Comment author: RobinHanson 18 November 2009 02:25:31PM *  5 points [-]

A problem with this proposal is whether this paper can be seen as authorative. A critic might worry that if they study and respond to this paper they will be told it does not represent the best pro-Singularity arguments. So the paper would need to be endorsed enough to gain enough status to become worth criticizing.

Comment author: righteousreason 18 November 2009 10:46:07PM *  3 points [-]

Eliezer is arguing about one view of the Singularity, though there are others. This is one reason I thought to include http://yudkowsky.net/singularity/schools on the wiki. If leaders/proponents of the other two schools could acknowledge this model Eliezer has described of there being three schools of the Singularity, I think that might lend it more authority as you are describing.

Comment author: AndrewKemendo 18 November 2009 02:32:11AM *  3 points [-]

This is a problem for both those who'd want to critique the concept, and for those who are more open-minded and would want to learn more about it.

Anyone who is sufficiently technically minded undoubtedly finds frustration in reading books which give broad brush stroked counterfactuals to decision making and explanation without delving into the details of their processes. I am thinking of books like Freakonomics, Paradox of Choice, Outliers, Nudge etc..

These books are very accessible but lack the in depth analysis which are expected to be thoroughly critiqued and understood in depth. Writings like Global catastrophic risks and any of the other written deconstructions of the necessary steps of technological singularity lack those spell-it-out-for-us-all sections that Gladwell et al. make their living from. Reasonably so. The issue of singularity is so much more complex and involved that it does not do the field justice to give slogans and banner phrases. Indeed it is arguably detrimental and has the ability to backfire by simplifying too much.

I think however what is needed is a clear, short and easily understood consensus on why this crazy AI thing is the inevitable result of reason, why it is necessary to think about, how it will help humanity, how it could reasonably hurt humanity.

The SIAI tried to do this:

http://www.singinst.org/overview/whatisthesingularity

http://www.singinst.org/overview/whyworktowardthesingularity

Neither of these is compelling in my view. They both go into some detail and leave the un-knowledgeable reader behind. Most importantly neither has what people want: a clear vision of exactly what we are working for.
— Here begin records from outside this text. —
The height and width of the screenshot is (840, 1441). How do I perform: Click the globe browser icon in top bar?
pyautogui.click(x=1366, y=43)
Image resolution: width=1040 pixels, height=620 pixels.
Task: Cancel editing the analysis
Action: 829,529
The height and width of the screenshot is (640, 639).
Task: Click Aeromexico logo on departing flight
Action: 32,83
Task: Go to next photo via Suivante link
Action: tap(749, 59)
The problem is there isn't a clear vision; there is no consensus on how to start. Which is why in my view the SIAI is more focused on "Global risks" rather than just stating "We want to build an AI"; frankly, people get scared by the latter.

So is this paper going to resolve the dichotomy between the simplified and complex approach, or will we simply be replicating what the SIAI has already done?

Comment author: righteousreason 18 November 2009 05:35:40AM 3 points [-]

I found the two SIAI introductory pages very compelling the first time I read them. This was back before I knew what SIAI or the Singularity really was, as soon as I read through those I just had to find out more.

Comment author: MichaelAnissimov 17 November 2009 10:11:55PM 6 points [-]

The arguments that I found most compelling for a hard takeoff are found in LOGI part 3 and the Wiki interview with Eliezer from 2003 or so, for anyone who needs help on references or argument ideas from outside of the sequences.

Comment author: righteousreason 18 November 2009 05:33:14AM 0 points [-]

I thought similarly about LOGI part 3 (Seed AI). I actually thought of that immediately and put a link up to that on the wiki page.

Comment author: bogdanb 11 November 2009 11:07:15PM 20 points [-]

How did you win any of the AI-in-the-box challenges?

Comment author: righteousreason 12 November 2009 02:47:29AM 9 points [-]

http://news.ycombinator.com/item?id=195959

"Oh, dear. Now I feel obliged to say something, but all the original reasons against discussing the AI-Box experiment are still in force...

All right, this much of a hint:

There's no super-clever special trick to it. I just did it the hard way.

Something of an entrepreneurial lesson there, I guess."